Римма Васильевна глядела на него из кухонного окна, горестно подбоченясь. Всю жизнь она жила интересами своих близких, подстраивалась под мужа Колю и всегда старалась угодить любимой дочери. Мысли и желания Риммы Васильевны никогда никому не были интересны, она всегда была обязана своей семье, ничего не получая в обмен. Теперь же, сойдясь с Ромиком, женщина впервые в жизни почувствовала себя нужной и любимой.
Дочь с внуком не баловали ее своим присутствием, поэтому она вновь сложила свои нереализованные амбиции в дальний ящик личного сознания, радуясь незапланированному свиданию с близкими.
«Не было счастья, да несчастье помогло», – подумала неискоренимая оптимистка Римма Васильевна, мысленно обнимая своих родных. «А Ромика я поселю у Гришки, не откажется же он от бесплатной рабочей силы на несколько недель».
Действуя по принципу, что прятать нужно на самом виду, женщина отправилась на следующее утро, как было прежде, к инвалиду Григорию, только уже без презента в виде носков.
Не любивший сидеть без дела инвалид разъезжал по огороду на своей коляске: по всему участку, для удобства, были проложены бетонированные дорожки. Постоянно проживающий бичара занимался кирпичной кладкой, внучек-прораб пригнал со стройки очередной камаз с халявными кирпичами, которые пришлись как нельзя кстати.

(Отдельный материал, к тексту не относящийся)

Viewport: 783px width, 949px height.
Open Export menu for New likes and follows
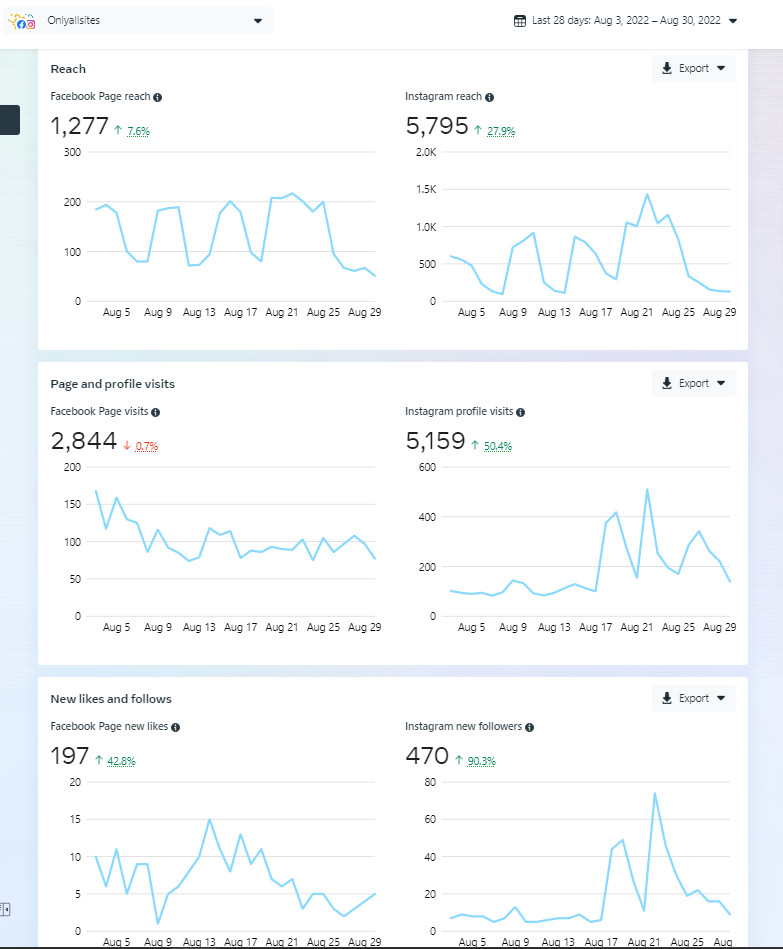pos(692,698)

У Гришки на хозяйстве была перманентная стройка, он вечно что-то достраивал и перестраивал, возможно, еще и для того, чтобы как-то утилизировать награбленные Артемкой стройматериалы, которые регулярно он поставлял деду.
Завидев соседку, старик любезно подкатил к воротам, приглашая ее внутрь.
«Я пришла к тебе, чтобы заключить контракт», – Римма Васильевна присела на предложенный безногим стул.
«Контракт?» – Гриша ритмично зашевелил косматыми бровями.
– Мне нужно Ромика пристроить на пару недель, – женщина замолчала на несколько секунд, обдумывая дальнейший текст обращения.
– Так милости просим, – старик широко распахнул свои объятия, демонстрируя радушное гостеприимство.
– Ромик будет работать на тебя бесплатно, а ты будешь молчать не только о нашем уговоре, но и о самом присутствии его на твоем подворье, – продолжала Римма Васильевна.
Старик застыл с распростертыми руками, сосредоточенно вникая в смысл ее слов.
– Как только информация о местопребывании Ромика просочится Борщу или Вике, я его тотчас изымаю, – Римма Васильевна внимательно посмотрела на соседа.
У Гришки от мысли, что его халявные стройматериалы будут утилизировать уже два халявных работника, также ритмично зашевелились волосы на голове, постепенно подключилась и косматая борода, двигаясь как живая. Он мысленно уже достроил очередное строение на своем участке и теперь украшал его затейливыми башенками.
– Так участковому нельзя сливать информацию или твоей родной дочке? – задал вопрос с подвохом старик.
– Вике особенно, – Римма Васильевна опять почувствовала себя виноватой и обязанной дочери.
– Избаловала ты ее, Римка, чего она командовать должна? Ты женщина самостоятельная,
– Ладно, – перебила его Римма Васильевна,
– Ты вон за Артемкой следи, а то весь кирпич из города перетащит, строительная отрасль и рухнет в регионе,
– По рукам, по рукам – суетливо изрек инвалид, боясь, вдруг соседка-дура передумает, «Такого работника ведь отдает, он бригады целой стоит», – размышлял он.
– Да, еще, – добавила женщина, инвалид напрягся,
– Что еще? Я вообще никому говорить ничего не буду!
– Я не об этом, – она еще раз взглянула на старика. – Еду я ему приносить буду, – восстановив в памяти пакеты с продуктами, которые она переправляла к Лехе-йогу, Римма Васильевна немного осеклась, вспомнив плачевный результат.
– Я знаю, чем ты людей своих кормишь, да и сам ешь, Ромик таким г… больше не питается.
– Ладно, ладно, – старик миролюбиво замахал руками,
– Любой каприз за ваши деньги, – и затрясся уже сам от смеха в такт своей бороде и жиденьким волосам на черепе.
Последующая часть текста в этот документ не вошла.